Gençlik Öfkesi S1 – B16.1

BÖLÜM 16.1 [SHANGAİ]

•21 Mayıs Saat 01:37

Tu: Aras Bey! Aras Bey!

“Hıh?”

Tu: Geldik efendim!

“Çin’e geldik mi yani?”

Tu: Evet efendim 5 dakika içerisinde pist’e inmiş olacağız! İsterseniz toparlanın ve yüzünüzü yıkayın.

“Çin saatiyle saat kaç şu an?”

Tu: 01:38 şu an saat!

“Tamamdır!”

Kafamı kaldırdım ve birazcık hareket ettirdim ve hafif uyuşan bacaklarımı da hareket ettirip, kendime gelmiş gibi olmuştum. Yolculuk yüzünden bacaklarım mahvolmuştu resmen!

Koltuğun düğmesine basıp, öne doğru tekrardan getirdim ve kemeri çıkarttığım gibi hemen yerimden sakince kalkıp, arka taraftaki tuvalete doğru yürüdüm.

İçeriye girdiğim gibi, suyu açtım ve elimi yüzümü yıkayıp. Biraz nefes kontrolü yapıp kendi kendime “sabah toplantı var Aras! Ve bu toplantıda kendi otoriteni de belli edeceksin!” diyerek, kendime ayar verdim ve çıkıp koltuğuma oturdum.

P: Lütfen kemerlerinizi takınız ve sakince yerinizde bekleyiniz! Piste inmek üzereyiz!

Tu: Aras Bey, otel hazır ve toplantı öğleden sonra saat 14.00’da olacak.

“Saat 14.40 güzel bir saat!”

Tu: Efendim benden herhangi bir isteğiniz var mı acaba?

“Ne gibi mesela?”

Tu: Sadece aklınıza geliyorsa diye sormuştum! Yine de zaten odalarımız karşılıklı olacağı için, bir şey olduğu vakit gelebilirsiniz! Ne zaman kapımı çalmak isterseniz, çalabilirsiniz!

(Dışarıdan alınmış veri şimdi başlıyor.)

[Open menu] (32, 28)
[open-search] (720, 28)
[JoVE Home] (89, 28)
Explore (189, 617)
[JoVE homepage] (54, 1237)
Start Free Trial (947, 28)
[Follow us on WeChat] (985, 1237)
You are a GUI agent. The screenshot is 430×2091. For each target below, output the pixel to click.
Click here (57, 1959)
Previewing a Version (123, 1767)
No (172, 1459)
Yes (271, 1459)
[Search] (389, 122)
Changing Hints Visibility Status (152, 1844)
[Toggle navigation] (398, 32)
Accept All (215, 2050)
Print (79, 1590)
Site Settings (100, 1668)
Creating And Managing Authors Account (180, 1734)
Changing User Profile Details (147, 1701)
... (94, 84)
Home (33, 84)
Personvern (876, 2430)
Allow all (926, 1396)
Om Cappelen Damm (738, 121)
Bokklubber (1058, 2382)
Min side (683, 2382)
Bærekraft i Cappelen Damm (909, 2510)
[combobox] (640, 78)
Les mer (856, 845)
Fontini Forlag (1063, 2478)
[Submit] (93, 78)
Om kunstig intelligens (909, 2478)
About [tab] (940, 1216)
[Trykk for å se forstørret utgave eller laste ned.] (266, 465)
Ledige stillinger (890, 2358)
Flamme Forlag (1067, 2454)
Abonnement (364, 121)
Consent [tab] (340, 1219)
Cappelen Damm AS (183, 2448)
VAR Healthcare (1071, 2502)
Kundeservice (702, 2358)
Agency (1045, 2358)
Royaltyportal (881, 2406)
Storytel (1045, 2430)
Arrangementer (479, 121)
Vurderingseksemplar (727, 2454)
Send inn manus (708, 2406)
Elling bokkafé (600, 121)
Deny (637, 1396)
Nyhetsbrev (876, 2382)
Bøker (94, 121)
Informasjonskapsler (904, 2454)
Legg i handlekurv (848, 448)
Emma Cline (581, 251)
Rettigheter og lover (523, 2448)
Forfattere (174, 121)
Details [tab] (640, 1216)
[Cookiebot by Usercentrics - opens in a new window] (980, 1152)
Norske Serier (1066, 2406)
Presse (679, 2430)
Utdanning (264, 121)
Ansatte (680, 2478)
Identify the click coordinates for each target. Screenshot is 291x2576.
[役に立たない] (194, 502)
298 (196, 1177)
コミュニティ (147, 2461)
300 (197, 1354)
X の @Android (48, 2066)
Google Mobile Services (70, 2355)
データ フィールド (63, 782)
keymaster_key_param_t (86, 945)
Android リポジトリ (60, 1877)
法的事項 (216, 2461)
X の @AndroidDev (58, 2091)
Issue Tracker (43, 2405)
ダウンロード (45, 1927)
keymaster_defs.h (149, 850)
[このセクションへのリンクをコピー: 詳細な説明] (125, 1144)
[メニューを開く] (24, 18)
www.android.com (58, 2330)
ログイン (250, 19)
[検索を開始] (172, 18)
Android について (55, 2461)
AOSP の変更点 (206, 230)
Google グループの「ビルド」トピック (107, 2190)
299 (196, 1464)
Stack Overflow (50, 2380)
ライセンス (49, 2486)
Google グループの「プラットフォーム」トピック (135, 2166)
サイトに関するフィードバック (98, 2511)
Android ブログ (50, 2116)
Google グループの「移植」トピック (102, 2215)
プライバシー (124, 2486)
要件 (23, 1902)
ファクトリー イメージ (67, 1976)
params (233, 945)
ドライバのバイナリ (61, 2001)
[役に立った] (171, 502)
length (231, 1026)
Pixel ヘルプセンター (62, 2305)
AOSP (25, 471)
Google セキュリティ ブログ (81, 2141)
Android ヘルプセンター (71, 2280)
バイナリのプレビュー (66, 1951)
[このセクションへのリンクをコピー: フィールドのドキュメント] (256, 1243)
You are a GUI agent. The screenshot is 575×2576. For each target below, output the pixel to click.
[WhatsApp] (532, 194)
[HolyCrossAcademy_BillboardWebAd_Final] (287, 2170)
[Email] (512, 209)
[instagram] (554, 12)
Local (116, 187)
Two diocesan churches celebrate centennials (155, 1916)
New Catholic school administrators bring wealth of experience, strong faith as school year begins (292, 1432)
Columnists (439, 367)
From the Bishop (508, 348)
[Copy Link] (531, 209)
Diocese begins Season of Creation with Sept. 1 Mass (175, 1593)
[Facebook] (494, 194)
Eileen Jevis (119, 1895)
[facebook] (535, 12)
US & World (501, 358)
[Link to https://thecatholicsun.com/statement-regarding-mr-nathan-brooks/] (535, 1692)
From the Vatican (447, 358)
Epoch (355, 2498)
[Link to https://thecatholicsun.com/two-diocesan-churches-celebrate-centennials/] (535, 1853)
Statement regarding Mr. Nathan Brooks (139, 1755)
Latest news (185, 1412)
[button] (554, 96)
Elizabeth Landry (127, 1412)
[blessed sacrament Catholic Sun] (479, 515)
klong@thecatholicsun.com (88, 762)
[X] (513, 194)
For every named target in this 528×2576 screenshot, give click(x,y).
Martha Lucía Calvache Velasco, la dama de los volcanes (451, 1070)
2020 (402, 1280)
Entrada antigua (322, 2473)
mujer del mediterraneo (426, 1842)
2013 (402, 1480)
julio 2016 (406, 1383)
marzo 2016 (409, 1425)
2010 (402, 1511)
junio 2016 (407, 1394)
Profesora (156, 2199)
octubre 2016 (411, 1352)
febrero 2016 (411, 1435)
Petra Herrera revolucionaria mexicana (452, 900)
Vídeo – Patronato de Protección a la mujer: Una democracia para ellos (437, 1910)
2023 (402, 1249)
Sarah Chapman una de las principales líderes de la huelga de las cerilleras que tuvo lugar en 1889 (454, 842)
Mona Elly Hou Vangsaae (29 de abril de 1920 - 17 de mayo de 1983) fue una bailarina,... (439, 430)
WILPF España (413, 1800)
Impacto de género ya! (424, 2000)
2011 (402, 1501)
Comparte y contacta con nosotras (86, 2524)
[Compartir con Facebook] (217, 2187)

“Teşekkür ederim Tuğba! Umarım bu toplantı iyi geçer ve belki kendimizi onlara vazgeçilmez bir parça gibi tanımlayarak hem desteklerini alırız hem de Çin pazarında bu şirket sayesinde, söz hakkımız olur!”

Tu: Bence yapabiliriz efendim!

“Tuğba, sana güveniyorum! Fakat biliyorsun gencim ve bilgim az. Bunu bence ikimiz de kabul edelim! Umarım bir hata yaparak sana da zararım olmaz! Bunu asla istemem…”

Tu: Efendim bu yükü babanız da pek bilgisi yokken sırtladı! O başardı ama paranın kendisine getirdiği şatafat ve lüks onu yerinden ederek sizi getirdi!

“Lüks ve şatafata kapılmaz ve bunu görev ahlâkımın tepesine koyarsam, babamdan daha başarılı olabilirim!”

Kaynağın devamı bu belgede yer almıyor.